Fernando Estévez, sin duda, uno de nuestros intelectuales más lúcidos, informados, sensibles, independientes y originales. Un vigoroso constructor de narrativas culturales, siempre dispuesto a proponer lecturas críticas innovadoras, a repensar lo pensado y a indagar (desvelar) sin prejuicios en la construcción de la memoria colectiva, en los símbolos y la cultura material contemporánea. Tenía el don de convertir lo aparentemente ínfimo y banal en objeto de desapercibidas expresiones monumentales.

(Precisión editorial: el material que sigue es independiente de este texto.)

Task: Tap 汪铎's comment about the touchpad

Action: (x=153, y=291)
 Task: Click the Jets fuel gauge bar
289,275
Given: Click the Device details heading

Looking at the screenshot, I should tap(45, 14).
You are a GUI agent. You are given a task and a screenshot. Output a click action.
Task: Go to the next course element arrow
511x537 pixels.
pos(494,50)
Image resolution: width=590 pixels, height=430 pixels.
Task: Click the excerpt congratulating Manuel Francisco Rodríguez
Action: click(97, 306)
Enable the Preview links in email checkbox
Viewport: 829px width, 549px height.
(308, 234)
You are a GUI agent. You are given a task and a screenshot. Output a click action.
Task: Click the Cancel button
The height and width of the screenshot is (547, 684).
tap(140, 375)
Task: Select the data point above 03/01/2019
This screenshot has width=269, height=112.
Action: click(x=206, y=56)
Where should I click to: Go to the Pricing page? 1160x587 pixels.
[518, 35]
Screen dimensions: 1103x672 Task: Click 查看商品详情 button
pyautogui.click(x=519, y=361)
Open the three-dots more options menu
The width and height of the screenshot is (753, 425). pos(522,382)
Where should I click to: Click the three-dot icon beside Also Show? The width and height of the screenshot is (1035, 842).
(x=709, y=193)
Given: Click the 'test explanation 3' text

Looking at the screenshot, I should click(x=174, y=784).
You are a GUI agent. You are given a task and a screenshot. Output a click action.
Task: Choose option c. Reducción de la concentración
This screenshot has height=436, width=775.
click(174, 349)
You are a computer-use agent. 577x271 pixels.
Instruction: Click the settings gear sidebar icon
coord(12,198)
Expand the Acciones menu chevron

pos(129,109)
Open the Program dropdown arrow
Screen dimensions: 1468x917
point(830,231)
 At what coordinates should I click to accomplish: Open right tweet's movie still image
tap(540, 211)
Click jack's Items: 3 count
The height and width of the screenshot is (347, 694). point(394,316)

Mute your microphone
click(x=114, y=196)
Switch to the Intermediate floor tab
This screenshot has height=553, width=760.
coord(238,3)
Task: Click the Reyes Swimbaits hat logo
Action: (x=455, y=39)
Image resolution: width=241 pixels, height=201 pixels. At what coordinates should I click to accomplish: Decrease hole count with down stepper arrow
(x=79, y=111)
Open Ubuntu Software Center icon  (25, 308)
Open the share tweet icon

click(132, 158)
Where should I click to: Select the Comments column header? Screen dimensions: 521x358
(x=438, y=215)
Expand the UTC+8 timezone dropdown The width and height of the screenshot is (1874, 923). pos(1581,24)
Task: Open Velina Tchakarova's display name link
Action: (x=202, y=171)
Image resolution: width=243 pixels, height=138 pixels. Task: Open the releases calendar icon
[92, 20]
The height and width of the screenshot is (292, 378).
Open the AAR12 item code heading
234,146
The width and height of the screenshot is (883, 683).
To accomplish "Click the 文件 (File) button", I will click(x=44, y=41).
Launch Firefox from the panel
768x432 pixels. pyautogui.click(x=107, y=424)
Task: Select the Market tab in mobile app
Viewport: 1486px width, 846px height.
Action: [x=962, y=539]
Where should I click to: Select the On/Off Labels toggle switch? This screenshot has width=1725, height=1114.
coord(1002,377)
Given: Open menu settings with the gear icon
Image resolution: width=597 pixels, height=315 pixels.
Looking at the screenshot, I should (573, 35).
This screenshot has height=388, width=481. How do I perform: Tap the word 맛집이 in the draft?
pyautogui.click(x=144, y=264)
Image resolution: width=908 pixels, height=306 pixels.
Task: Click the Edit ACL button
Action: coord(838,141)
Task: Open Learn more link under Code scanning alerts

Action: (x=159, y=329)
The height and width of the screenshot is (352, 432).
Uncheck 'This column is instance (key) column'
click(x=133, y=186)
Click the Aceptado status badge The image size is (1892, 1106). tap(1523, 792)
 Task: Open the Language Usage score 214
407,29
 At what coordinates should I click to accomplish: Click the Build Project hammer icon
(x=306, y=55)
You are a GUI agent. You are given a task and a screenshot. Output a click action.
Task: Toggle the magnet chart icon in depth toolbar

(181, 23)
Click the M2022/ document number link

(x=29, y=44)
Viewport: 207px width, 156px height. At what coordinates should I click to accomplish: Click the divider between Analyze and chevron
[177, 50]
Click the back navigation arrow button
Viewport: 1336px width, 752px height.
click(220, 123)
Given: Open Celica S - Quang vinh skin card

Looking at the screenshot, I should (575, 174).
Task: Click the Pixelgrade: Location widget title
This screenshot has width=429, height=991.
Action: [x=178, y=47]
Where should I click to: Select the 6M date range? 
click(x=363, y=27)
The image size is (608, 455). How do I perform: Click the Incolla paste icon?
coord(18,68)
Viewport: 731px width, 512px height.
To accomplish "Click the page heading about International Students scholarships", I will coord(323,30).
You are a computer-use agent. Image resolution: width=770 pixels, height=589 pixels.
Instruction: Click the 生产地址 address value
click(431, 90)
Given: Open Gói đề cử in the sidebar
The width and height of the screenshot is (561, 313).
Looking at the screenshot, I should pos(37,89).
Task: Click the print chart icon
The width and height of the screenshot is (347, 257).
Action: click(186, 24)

El trabajo que realizó al frente del Museo de Historia y Antropología de Tenerife constituye una referencia museológica y museográfica, enriquecido con imaginativas, sólidas e inhabituales exposiciones de bajo presupuesto. Lo mismo sucede con sus estudios sobre la identidad, los guanches, el turismo, el patrimonio cultural o la antropología de la alimentación, plenos de tensiones intelectuales, sostenidos sobre una conciencia incluyente y orientados por una singular agudeza, frescura y libertad de pensamiento. Estudios que advirtieron sobre las rutas cruzadas y apropiaciones contaminadas que se producen entre política, ciencia e ideología.

Sólo la discreción de su inteligencia chispeante y la humildad de su personalidad explican que Fernando Estévez haya desenvuelto en un relativo secreto su contribución intelectual a la cultura y la sociedad, de las Islas en particular, aunque de signo universal, como toda la arquitectura de su pensamiento. Quizá por su naturaleza modesta, proclive a deshacerse de pompas, jerarquías y academias, Fernando, juiciosamente, cuando se presentaba en público, prefería anteponer a sus abundantes méritos como antropólogo la condición de agricultor a tiempo parcial y cocinero clandestino. Toda una declaración de principios aplicada a la vida propia, congruente con quien, muchos años antes de que se pusiera de moda, citaba al Ernesto Laclau que había escrito: "La constitución de una identidad social es un acto de poder".